Jika contoh sebelumnya adalah mahasiswa
kelompok pertama, mari kita lihat contoh kedua. Mahasiswa dengan golongan emosi
tinggi dan intelektual rendah, cenderung bersikap kalem terhadap apa-apa yang
menghalangi urusan skripsi mereka. Judul ditolak berarti mencoba cari lagi,
bahan-bahan penelitian susah ya pantang menyerah, dosen terus main petak umpet
ia tetap bersabar. Masalah mereka mungkin di bidang intelektual dan bisa
diakali dengan bimbingan dosen maupun bantuan teman-temannya. Jika ditanya bab
berapa, mereka akan santai saja menjawab.
Ketiga, mahasiswa ber-emosi rendah,
intelektual tinggi.
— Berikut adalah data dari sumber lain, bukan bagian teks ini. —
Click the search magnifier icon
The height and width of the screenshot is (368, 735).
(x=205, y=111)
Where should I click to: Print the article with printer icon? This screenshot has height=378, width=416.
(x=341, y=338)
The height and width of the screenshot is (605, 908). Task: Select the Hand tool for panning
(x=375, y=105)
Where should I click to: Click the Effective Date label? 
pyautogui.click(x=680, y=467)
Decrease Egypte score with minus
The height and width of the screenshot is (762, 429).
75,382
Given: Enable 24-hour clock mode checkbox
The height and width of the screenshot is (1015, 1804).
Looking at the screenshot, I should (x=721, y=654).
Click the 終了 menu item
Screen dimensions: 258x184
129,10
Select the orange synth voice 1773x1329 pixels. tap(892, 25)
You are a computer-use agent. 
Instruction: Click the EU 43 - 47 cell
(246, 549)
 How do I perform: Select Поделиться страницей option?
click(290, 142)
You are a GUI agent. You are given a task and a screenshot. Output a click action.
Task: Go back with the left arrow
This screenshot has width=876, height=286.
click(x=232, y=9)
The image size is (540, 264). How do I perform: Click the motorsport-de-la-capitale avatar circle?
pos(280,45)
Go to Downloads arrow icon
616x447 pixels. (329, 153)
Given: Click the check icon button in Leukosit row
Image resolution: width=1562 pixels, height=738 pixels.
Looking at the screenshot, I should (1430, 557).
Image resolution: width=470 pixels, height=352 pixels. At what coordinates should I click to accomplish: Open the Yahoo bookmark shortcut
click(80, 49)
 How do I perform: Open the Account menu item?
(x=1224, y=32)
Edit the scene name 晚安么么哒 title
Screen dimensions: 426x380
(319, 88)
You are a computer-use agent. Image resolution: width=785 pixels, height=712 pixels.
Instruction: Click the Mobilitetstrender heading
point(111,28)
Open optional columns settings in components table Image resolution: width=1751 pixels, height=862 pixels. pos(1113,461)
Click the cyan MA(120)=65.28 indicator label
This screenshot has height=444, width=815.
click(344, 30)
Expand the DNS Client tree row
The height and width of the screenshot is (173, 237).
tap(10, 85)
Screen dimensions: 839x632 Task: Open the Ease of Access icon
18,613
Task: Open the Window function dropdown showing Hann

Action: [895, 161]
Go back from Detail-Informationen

Makhluk ini pasti tidak memiliki masalah dengan sesuatu
yang menyangkut konten skripsi. Judul ditolak ya bikin lagi, bahan tidak memadai
bisa mengandalkan kecerdasannya, dosen rumit ia bisa mengimbangi. Masalahnya
mereka mudah meledak-ledak dan mudah emosi dalam menghadapi hambatan di atas.
Dan jika anda bertanya ia sudah bab berapa pada saat kondisi emosinya parah,
anda bisa kehilangan rupa ramahnya.
Golongan ini cukup banyak jumlahnya,
silakan anda lihat daftar ilmuan terkenal dunia, banyak di antara mereka yang
mudah marah oleh pemicu yang benar-benar sepele.
Keempat, mahasiswa dengan emosi
tinggi, dan intelektual tinggi. Bisa dibilang makhluk ini karakter paling susah
ditemui. Anda tahu, kecerdasan emosi tidak muncul dari bumi dan kecerdasan
intelektual tidak jatuh dari langit, butuh ketekunan melatih jiwa, membuka buku,
dan terus belajar. Dan kelompok ini, jika menghadapi berbagai keruwetan skripsi, mereka kalem-kalem
saja.
Mereka tidak punya beban di bidang
intelektual dan, jika menghadapi kesulitan eksternal, emosi mereka bisa
diandalkan. Kita bisa bertanya sudah bab berapa atau bertanya apapun pada
mereka dan mereka akan selalu merespon dengan positif.
Kita semua memiliki kecenderungan
untuk mengidentifikasi diri termasuk golongan terakhir. Sah-sah saja.
Bagaimanapun realitas selalu kompleks dan mahasiswa bisa berada sedikit di kelompok
pertama dan kelompok ketiga sekaligus. Atau sebaliknya.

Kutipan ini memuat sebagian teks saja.